True, but it's a little more pointed than that. In Russian, "truth" is Pravda and "news" is Izvestiya, the name of the major newspaper of record under the Soviets. The saying was, "There's no news in Pravda and no truth in Izvestiya," with the overtones of the meanings of the papers' names.

Gus Van Horn said...

Thanks for the reminder.

Dinwar said...

"When crisis occurs, the politicos will feel the need to treat everyone like helpless children."

I've been saying for a long time that socialism is basically a confession of being stuck as a child. When an adult faces difficulty they say "What can I do to overcome this?" When a child faces difficulty, they run to Mommy and Daddy to fix it. In children this is often fine--a child doesn't have the skills to, for example, handle a bully at school or a sliced finger. Adults are supposed to be able to handle our own lives, though; running to Mommy and Daddy Government is a confession that one has never grown up. And saying "The government should do X!" is little different from a child stamping his feet and screaming "I want it!" If an adult wants something done, they do it!

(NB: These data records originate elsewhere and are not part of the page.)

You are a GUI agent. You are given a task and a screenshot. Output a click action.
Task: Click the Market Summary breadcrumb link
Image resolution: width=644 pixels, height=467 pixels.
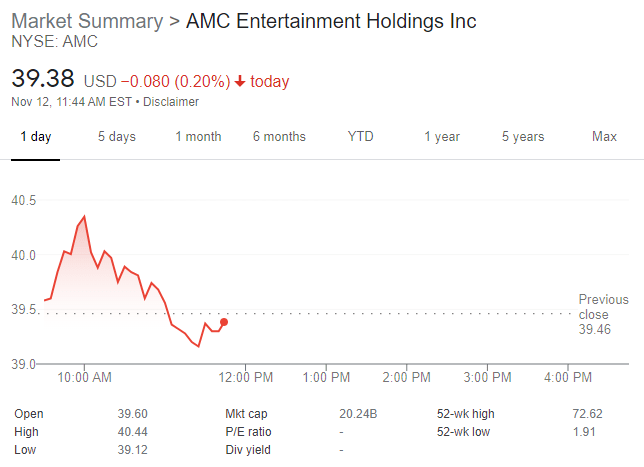tap(88, 21)
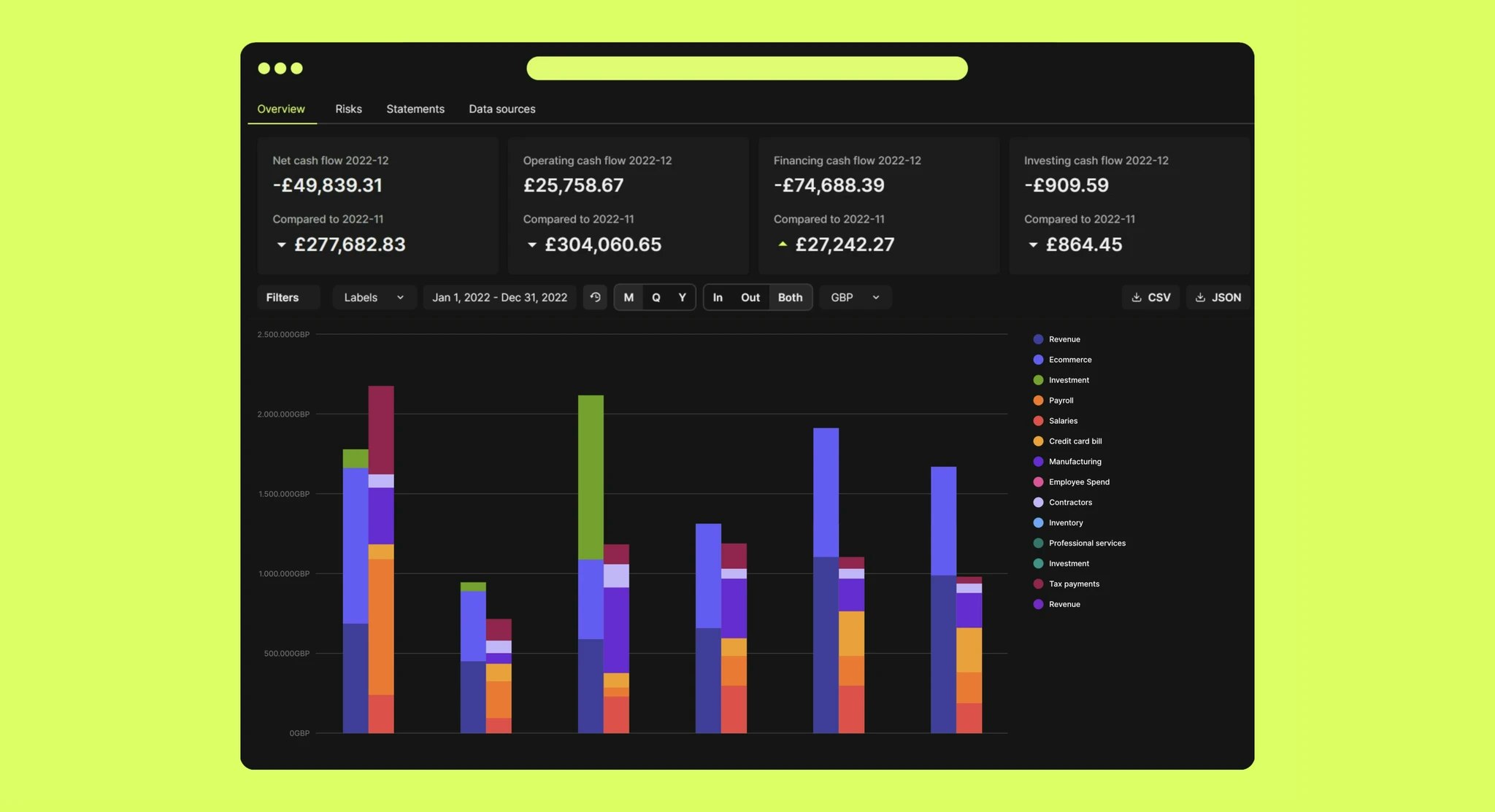Show only Out cash flows
This screenshot has width=1495, height=812.
tap(750, 298)
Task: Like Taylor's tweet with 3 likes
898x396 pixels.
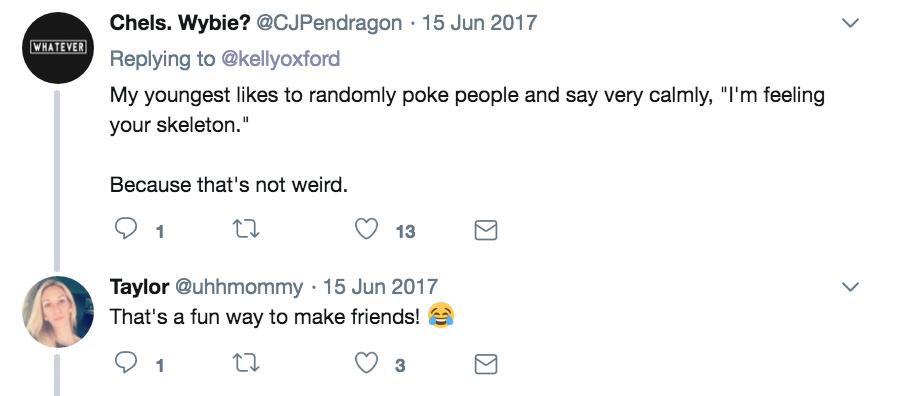Action: (x=367, y=363)
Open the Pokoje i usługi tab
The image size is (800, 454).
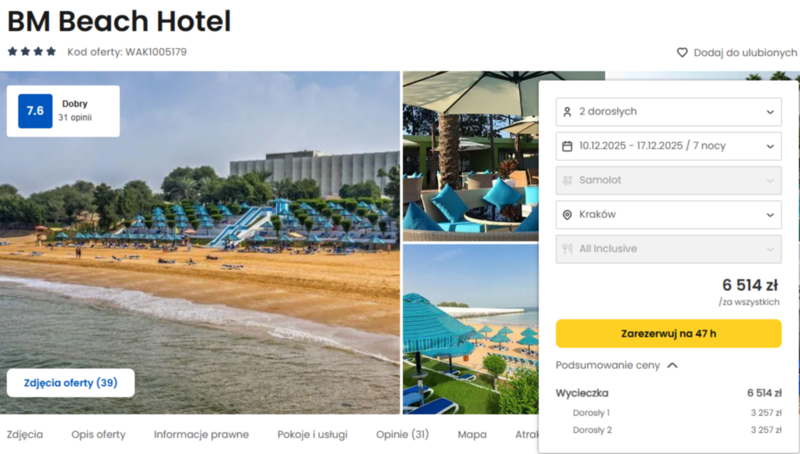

The politicos feel that they can treat us like children because, sadly, far too many of us ARE children. They're merely giving us what the majority of us want.

Gus Van Horn said...


You bring to my mind a joke I told to a friend in conversation recently: "Wouldn't it be great if there were a country somewhere that I could go to, where I could do whatever I wanted to as long as it didn't harm anyone else? I'd move there."

It seems like the very idea, much less seeing it as a good or even realistic thing, is completely alien to a significant and growing portion of the public.